“I’ve seen the light, babe. I finally understand everything. You’ve inspired me to go vegan.”
It’s every vegan girl’s dream. Or, it’s mine, at least.
For most of us, though, this doesn’t happen. As much as we would love for our significant others to feel the same way about health, ethics, and the environment, things just don’t always happen that way. Being vegan pretty much always involves those we care about having different dietary choices, and those people often include our partners. And that’s okay.
I am very blessed to have a boyfriend who is very receptive to my dietary choices and respectful of my habits. He loves trying new foods with me and is always excited to learn about veganism. Though he’s an omnivore, he’s very supportive of my choices and willing to learn more about my lifestyle.
I have also had the experience of dating someone who was the opposite. When I first decided to become vegetarian, he told me that it was stupid, and he constantly made me feel like my choices were wrong, even though I knew I was making good decisions for myself. His negativity toward my choices kept me from committing fully to how I wanted to live my own life. The day I broke up with him was the day that I decided to go completely vegan, and I haven’t looked back since.

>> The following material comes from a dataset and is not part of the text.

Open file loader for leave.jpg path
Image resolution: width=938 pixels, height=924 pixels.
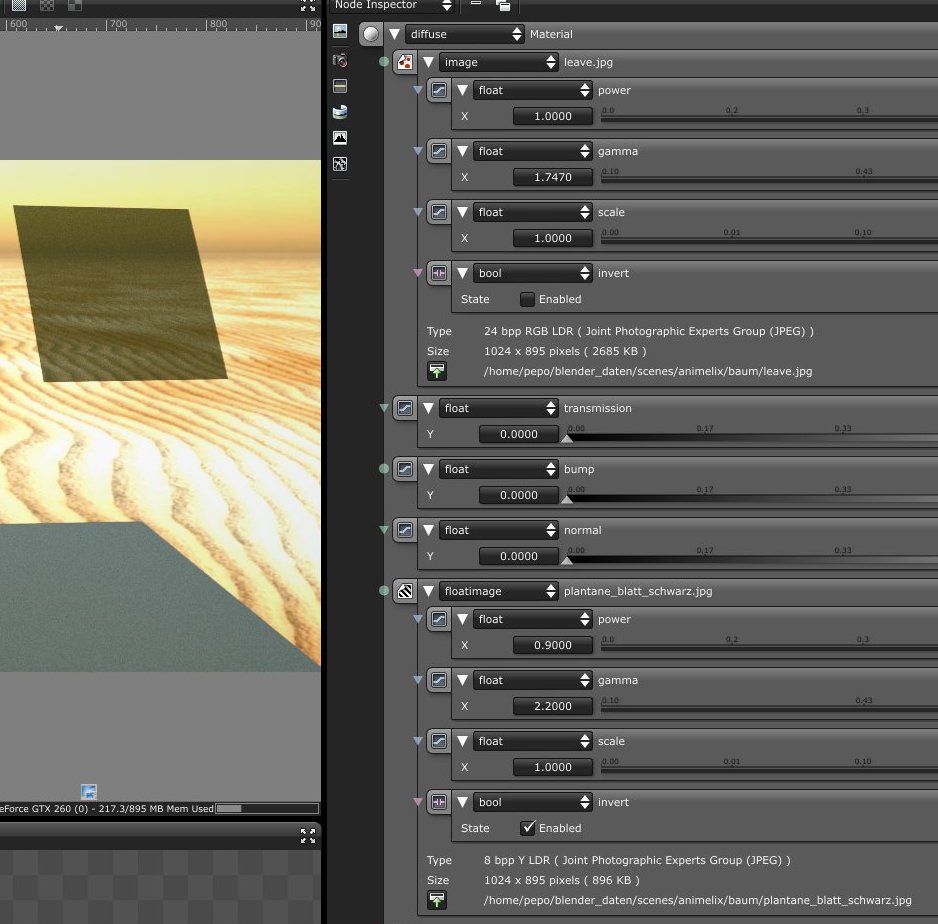click(x=437, y=371)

Ultimately, it’s fine if my significant other doesn’t want to commit to being vegan. Obviously I’m going to continue thinking that he should, but I also know that I can’t make anyone do anything. There’s a good chance that nobody forced you into being vegan, or even coerced. We make lifestyle choices like this based on our own sets of information and beliefs, and we should want the same for our significant others. If my boyfriend doesn’t want to go vegan, that’s ultimately his decision – but he should certainly be respectful of my own choices as well. Veganism is a central part of my life and something that I care a lot about, and so my relationship partner should be supportive of it just because it means a lot to me as an individual. If he’s not, that probably says more about his views on the relationship – not his views on veganism itself.
If our significant others aren’t willing to accept even just our diet choices, there’s probably a deeper issue at hand. We shouldn’t bully them into changing their lifestyles to be congruent with our own. Even though I would love for my partner to go vegan with me, I know that it’s ultimately his own choice to make. In the end, maybe we should focus less on making our partners go vegan, and more on finding someone who is supportive of our own choices as we do the same for them.